Latest update: December 31st, 2012
Formerly Hasidic reggae star Matisyahu participated in a candid interview with CNN, discussing his departure from observant Jewish life and his connection to his religion.
Just following the release of his album “Spark Seeker”, and a year after he shaved off his beard and publicized it in a controversial Twitter post, Matisyahu said that even though he no longer lives according to Torah laws, he is still as Jewish as ever.
“Judaism is just such a huge part of who I am. I don’t think I could separate that at this point,” Matisyahu told CNN. “I spent 10 years sort of really immersed heavily in the practice and in the study of Judaism. ..it’s still such a part of me that it’s inescapable.”
Regarding his departure from Chassidism which began with his abandonment of the Chabad movement, Matisyahu said “I started out in the Chabad movement, and I started pretty closed up, with the idea of there being that “this is it.” I bought into that fully. I really explored in depth the Chabad ideology. Then I started to open up. … I started to explore other types of Hasidism. … Eventually I began to regain trust into my own intuition and my own sense of right and wrong. I began to realize that there were a lot of things within that lifestyle that were actually holding me back…. and keeping me from tasting a certain freedom of expression.”

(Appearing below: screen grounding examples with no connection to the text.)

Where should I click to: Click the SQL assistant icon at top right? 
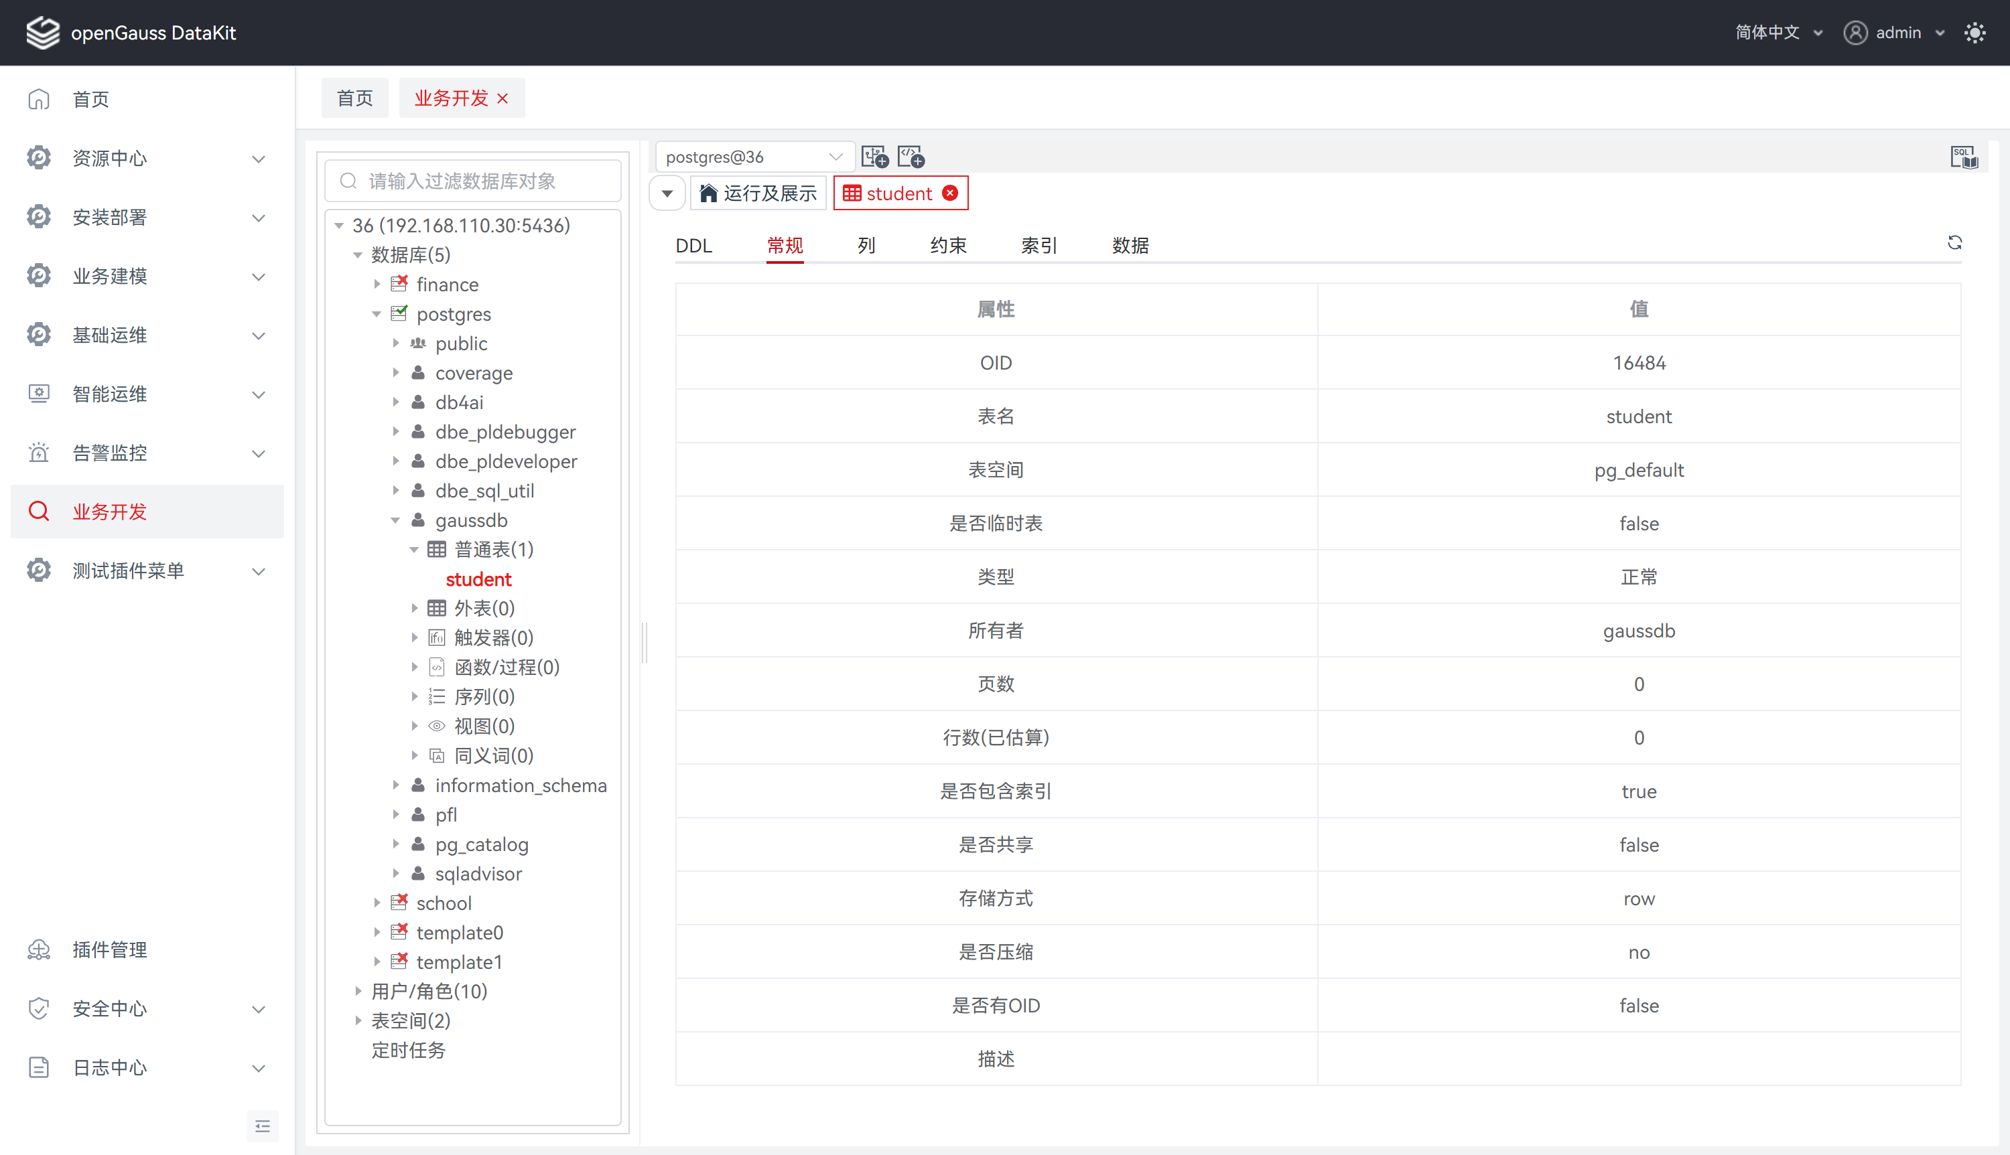pyautogui.click(x=1964, y=157)
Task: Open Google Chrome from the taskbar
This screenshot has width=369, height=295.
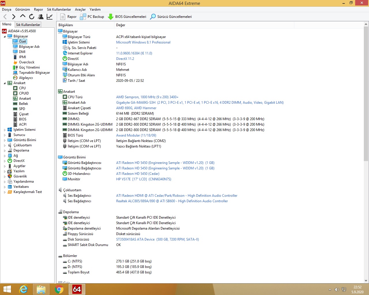Action: [x=59, y=289]
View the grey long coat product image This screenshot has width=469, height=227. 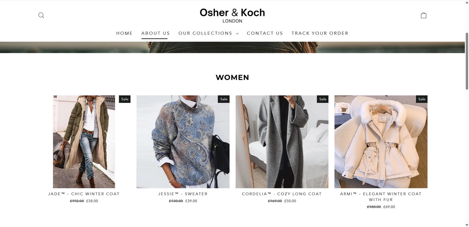pyautogui.click(x=282, y=142)
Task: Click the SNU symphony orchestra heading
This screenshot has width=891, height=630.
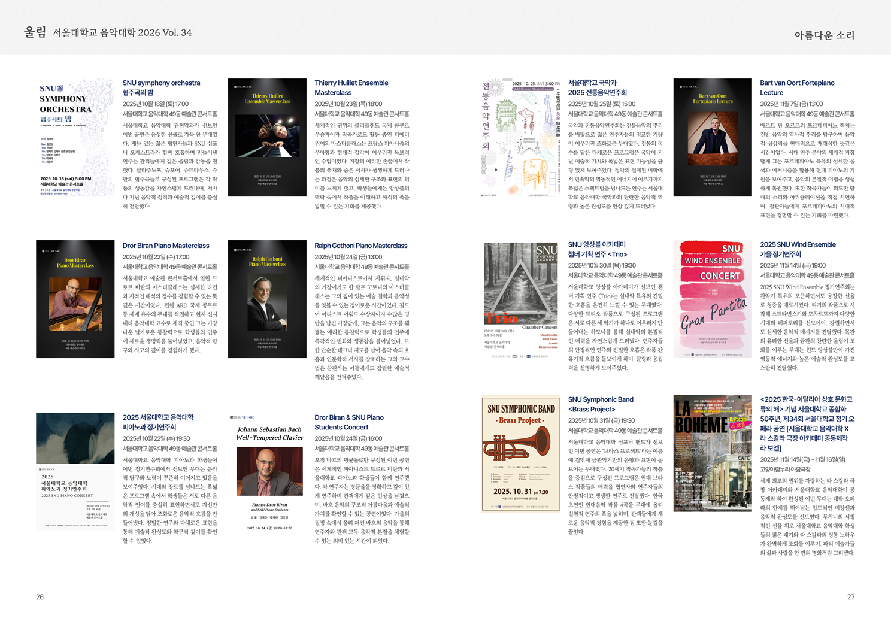Action: coord(161,87)
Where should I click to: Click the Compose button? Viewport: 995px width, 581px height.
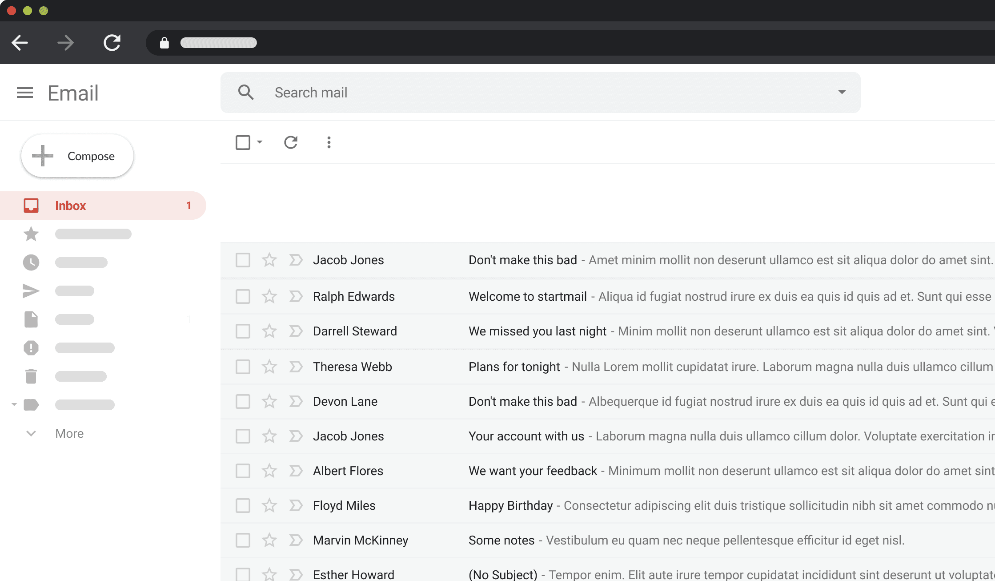pos(77,156)
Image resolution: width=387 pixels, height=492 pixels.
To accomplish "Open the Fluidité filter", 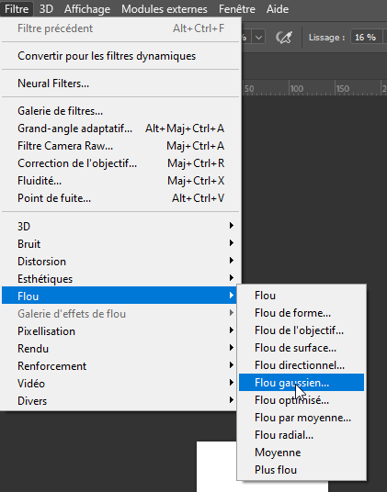I will pyautogui.click(x=120, y=181).
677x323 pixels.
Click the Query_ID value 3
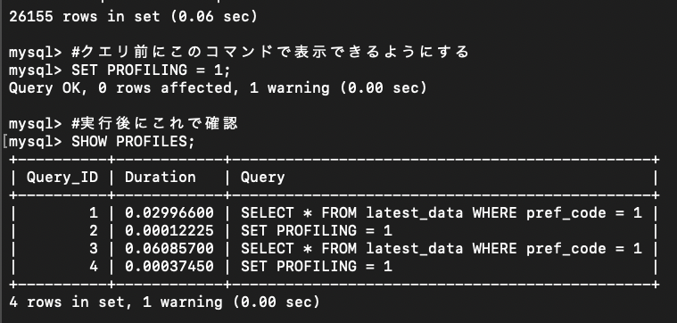pyautogui.click(x=94, y=248)
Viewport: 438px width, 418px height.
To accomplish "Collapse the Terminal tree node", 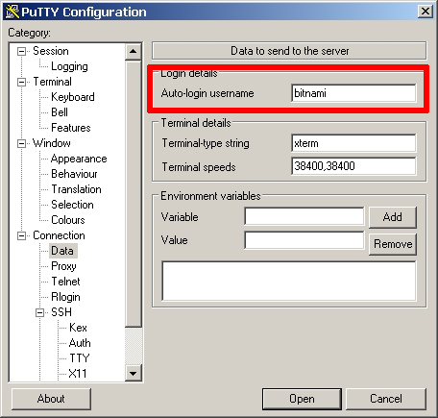I will coord(21,82).
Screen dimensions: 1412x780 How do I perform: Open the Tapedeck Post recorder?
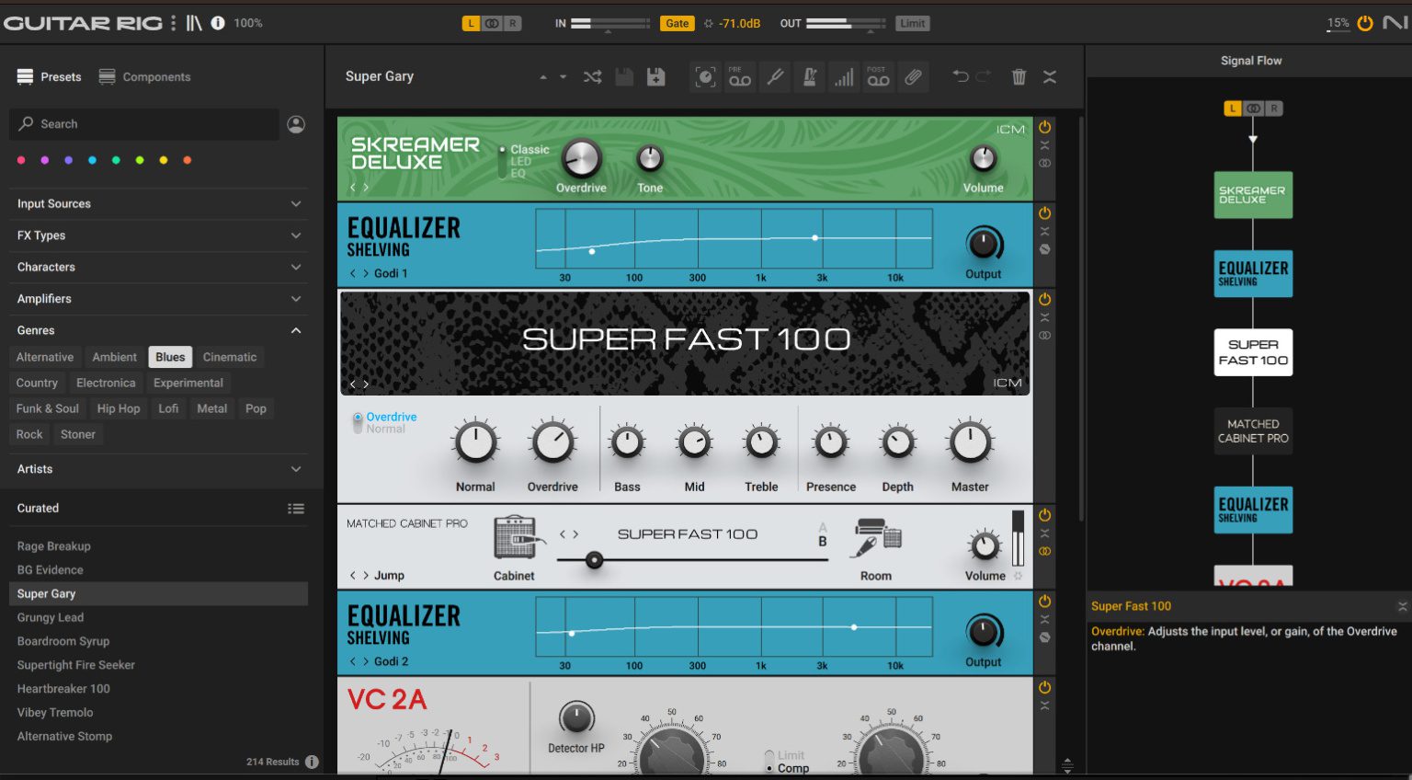[x=878, y=77]
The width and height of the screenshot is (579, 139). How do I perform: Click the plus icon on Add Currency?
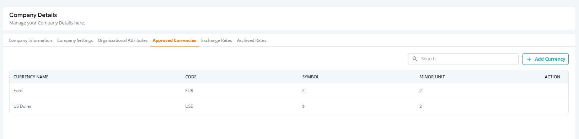point(529,59)
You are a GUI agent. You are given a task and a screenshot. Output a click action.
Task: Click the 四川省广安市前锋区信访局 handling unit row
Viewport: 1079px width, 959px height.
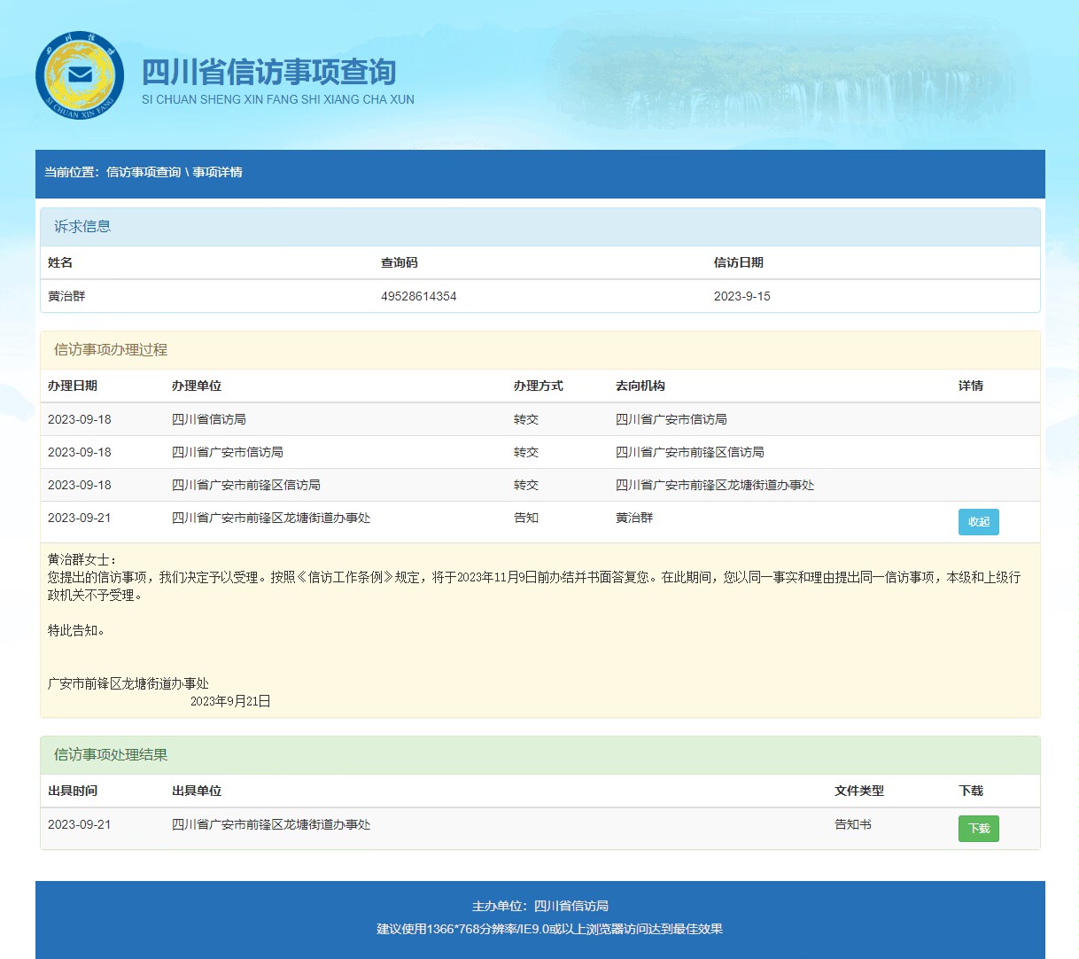246,485
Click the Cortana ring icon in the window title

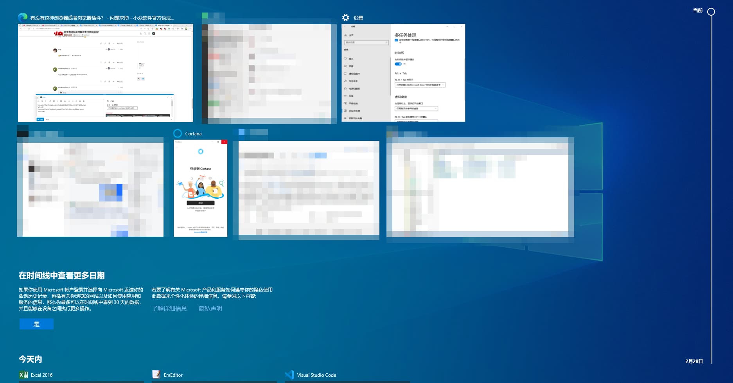pos(178,133)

When pressed, he said that he ultimately walked away from Orthodox Judaism because “When I’m talking about all the heaviness, I’m really talking about the rules. So at a certain point … I basically said, “I don’t need to do all these things. It’s my life, I can choose how I want to worship God, what words I want to say. I can say less words.” And once I let go of that, just sort of like a freedom that opened up that I began to taste, this freedom in my life that I had been missing.”
Matisyhau said that the professional implications of shaving his beard – a decision he came to over the course of years – did not concern him, as he believed in the power of his music, and said he did not believe he had garnered fans because of the beard. He did, however, say the beard helped “put me on the map and get me attention”.
Matisyahu said he tells his three children that “nobody knows the way” when it comes to religion, and that while teachers and others may represent Judaism as encompassing Torah laws, “you have to decide in your life what’s real for you”. While he infuses their lives with elements of Judaism which are “enriching and meaningful”, he does not remind the children to do things like wear a kippah or say blessings on food.